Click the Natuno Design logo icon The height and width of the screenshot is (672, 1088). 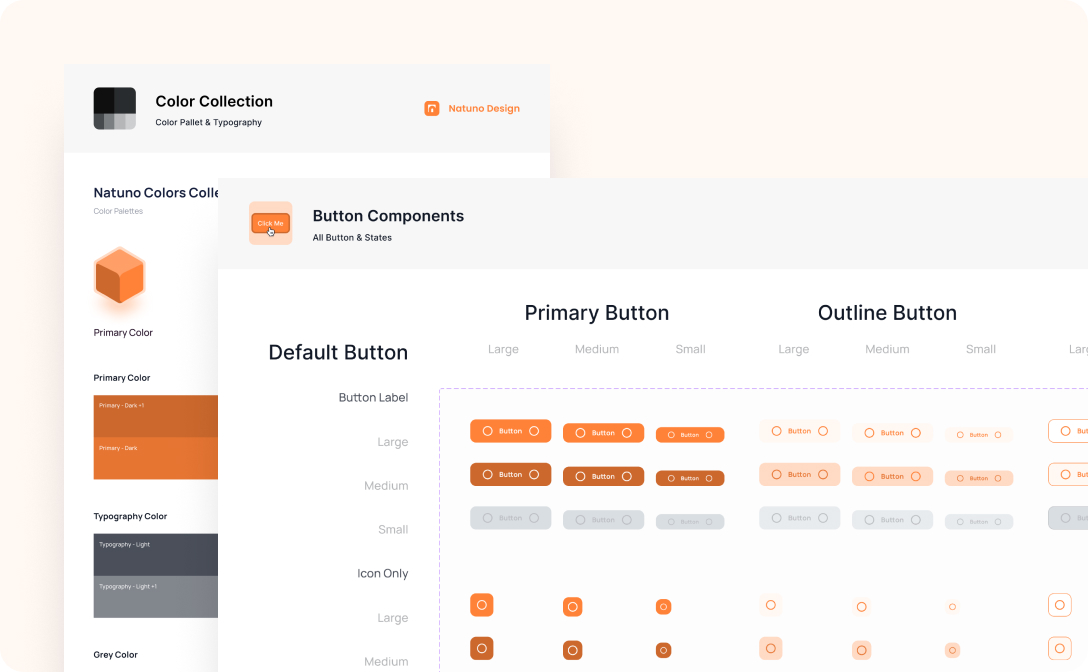432,109
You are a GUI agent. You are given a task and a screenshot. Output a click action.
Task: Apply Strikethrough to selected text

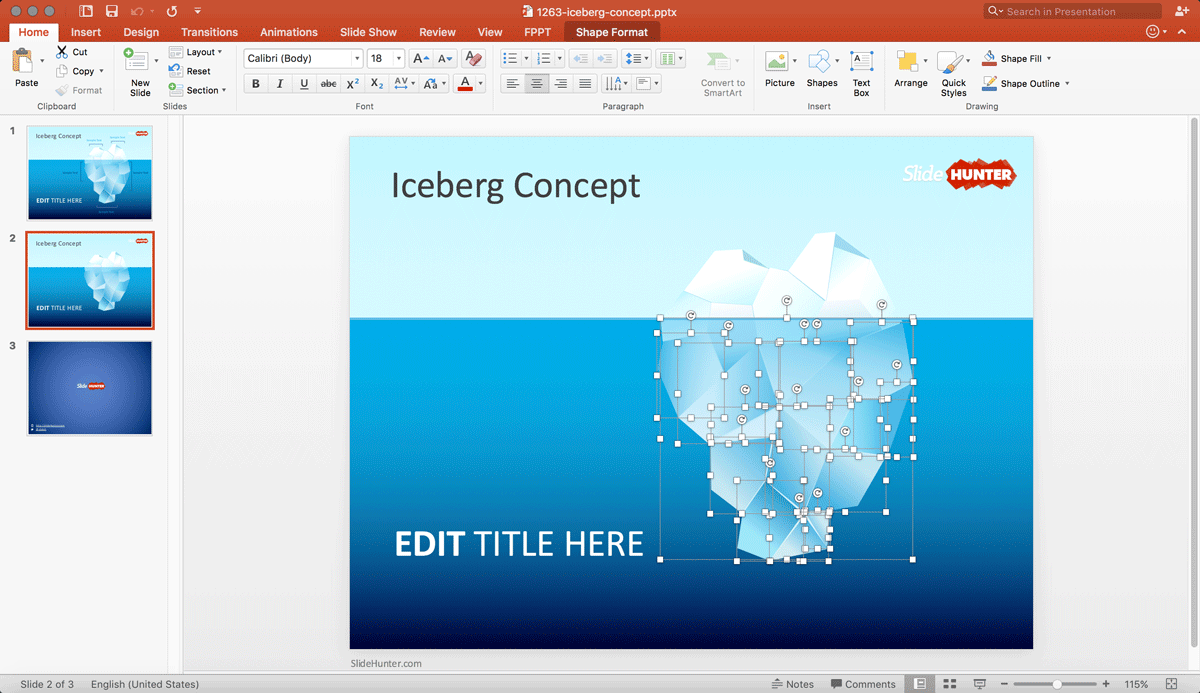point(328,83)
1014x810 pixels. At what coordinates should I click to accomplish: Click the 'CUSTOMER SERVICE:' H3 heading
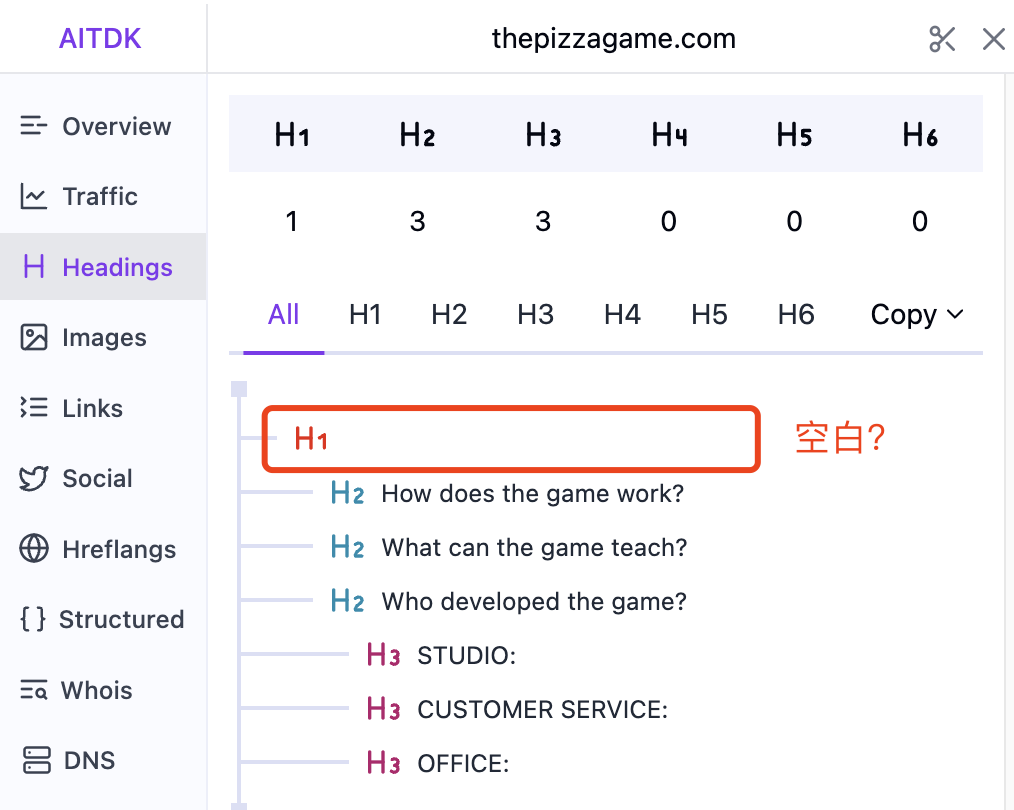click(x=542, y=710)
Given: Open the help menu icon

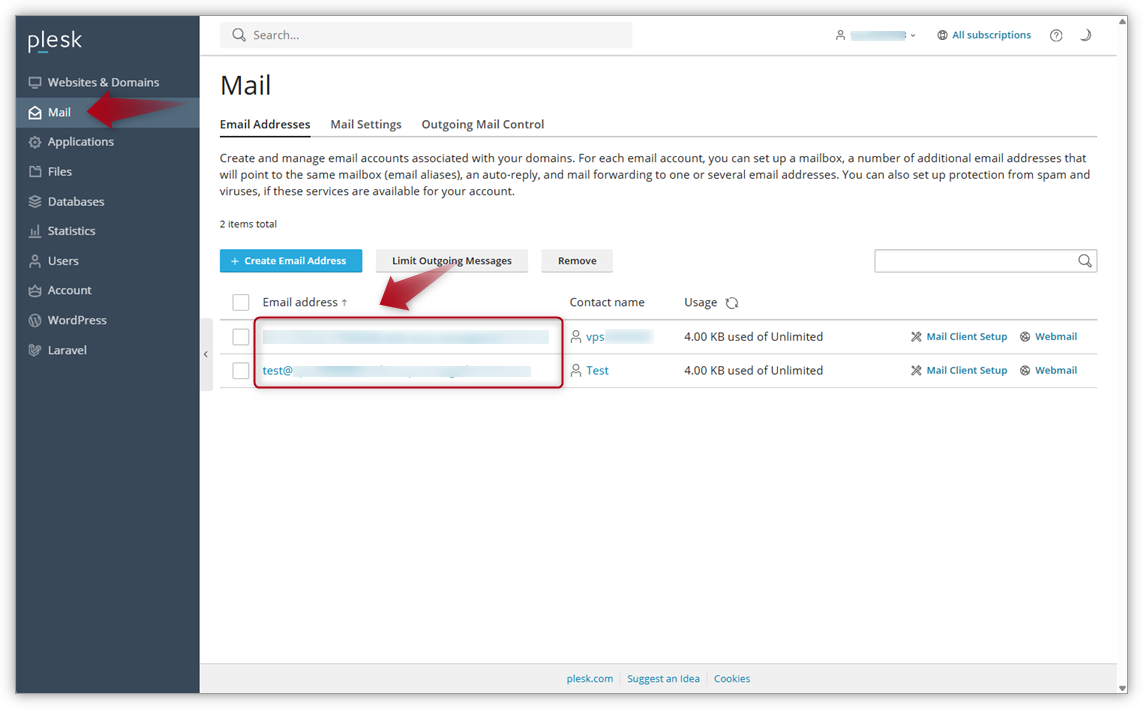Looking at the screenshot, I should [x=1056, y=35].
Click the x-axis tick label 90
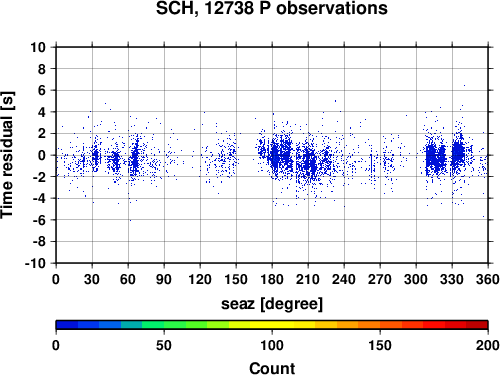 (x=164, y=279)
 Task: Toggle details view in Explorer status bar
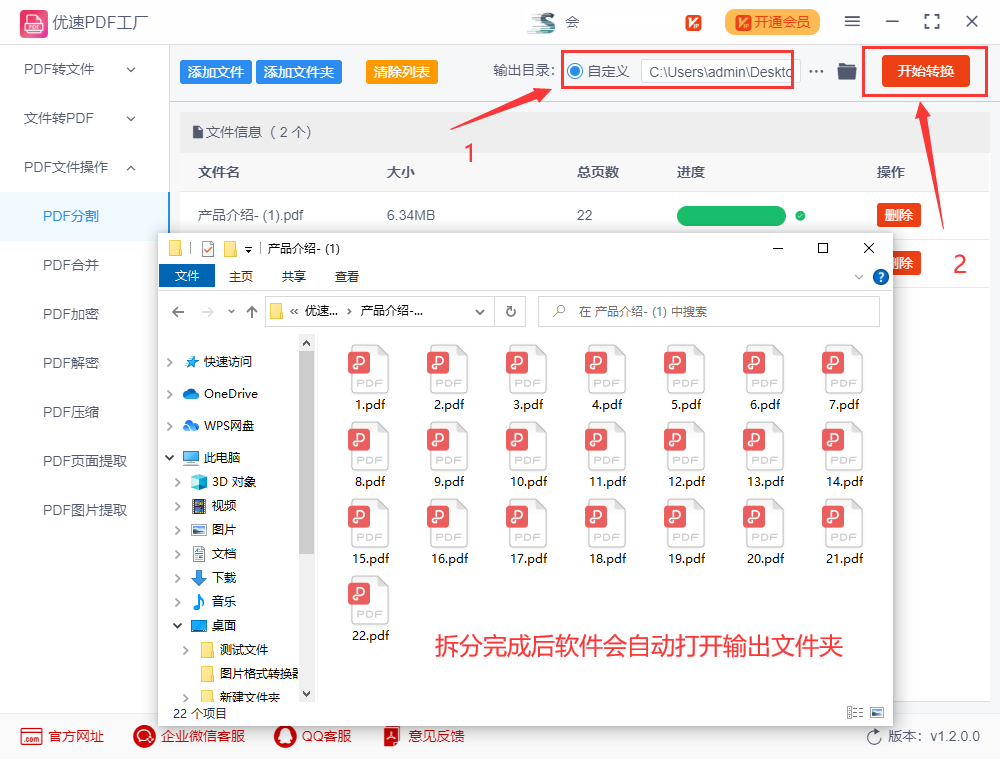click(x=854, y=711)
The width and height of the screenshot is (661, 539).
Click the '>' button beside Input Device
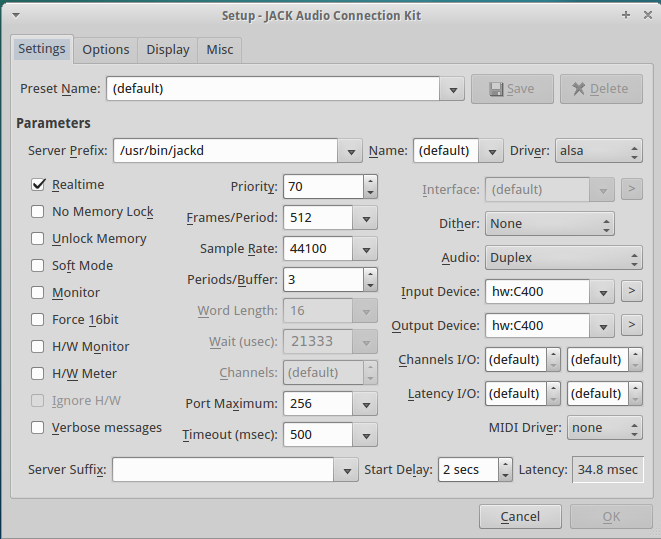(631, 292)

**REQUIRED WORK:**
Lay out the part of the records that opens with the line containing "Given: Open the help menu icon" and runs through the end of the records as a Markdown table. Use the columns Row and Line, skip blank lines, and leave out the pictures.

**FINAL RESULT:**
| Row | Line |
|---|---|
| 1 | Given: Open the help menu icon |
| 2 | Looking at the screenshot, I should [x=1056, y=35]. |
| 3 | Click the x-axis tick label 90 |
| 4 |  (x=164, y=279) |
| 5 |  Task: Toggle details view in Explorer status bar |
| 6 | click(x=854, y=711) |
| 7 | The width and height of the screenshot is (661, 539). |
| 8 | Click the '>' button beside Input Device |
| 9 | (631, 292) |